“Camarena es sencillamente el tenor joven más emocionante en la actualidad. El tenor mejicano tiene una voz tan pura y brillante como el oro. Está en el camino de convertirse en la próxima súper estrella de la ópera mundial”. (Wilborn Hampton, The Huffington Post)

 –  Ante un público entusiasta y entregado, menos numeroso de lo que cabría esperar ante la actuación de una de las figuras indiscutibles de la lírica internacional -las cifras rondan dos tercios del aforo, lo que significa que se quedaron sin vender unas 700 localidades, la presencia de Camarena  en el coliseo sevillano había despertado notable interés en una época en la que no abundan lo que podríamos llamar “los ases de la lírica”. Desaparecidas o en trance de desaparecer las figuras que, durante años, apasionaron al público y encendieron una sana rivalidad, aquellos cantantes de antaño, cuyos nombres resulta innecesario evocar, despertaban pasiones y alimentaban la controversia. Uno de los personajes de lo que podría llamarse “relevo generacional” es, sin duda, el mejicano Javier Camarena, cuya tesitura responde a la clásica definición de “voz natural más aguda del hombre”, que nada tiene que ver con la voz del falsete, asimismo propia del hombre pero artificial en su esencia.

Como bien afirma el crítico Carlos Tarín en sus interesantes notas al programa –una especie de pedagogía complementaria que, más allá de la cortesía,  merece atención por parte del aficionado- Camarena eligió páginas infrecuentes que se remontan, por ejemplo, a ese personaje singular que fue Manuel García (“español, gitano y fuera de la ley”), en una de  sus composiciones más célebres, pertenecientes a El poeta calculista y su diabólica “Gran aria”, al que seguirían fragmentos de Mozart, Rossini, Donizetti y Verdi, a lo largo de un repertorio que, huyendo de lugares comunes, destacaba rasgos infrecuentemente advertidos.
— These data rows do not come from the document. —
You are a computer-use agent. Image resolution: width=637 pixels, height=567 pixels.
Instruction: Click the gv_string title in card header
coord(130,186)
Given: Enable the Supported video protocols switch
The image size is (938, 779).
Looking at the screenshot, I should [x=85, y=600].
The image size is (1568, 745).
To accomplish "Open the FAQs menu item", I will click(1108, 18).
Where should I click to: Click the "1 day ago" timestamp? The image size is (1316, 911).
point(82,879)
Asimismo, es preciso destacar, por la singularidad de ejecución y la complejidad técnica del compromiso, la titánica labor de Ángel Rodríguez, joven pianista y compositor, de envidiable currículo, cuya personalidad me recuerda a ese otro gran profesional de la colaboración pianística, Miguel Zanetti, para quien la manida expresión de ‘pianista acompañante’ no dejaba de ser una muestra de ignorancia manifiesta y un menosprecio inadmisible. Así lo entendió el público, que disfrutó de lo lindo con la actuación de ambos músicos –tenor y pianista- cuya compenetración resultó esencial en el éxito de una gratísima velada, generosamente prolongada con numerosas ‘propinas’.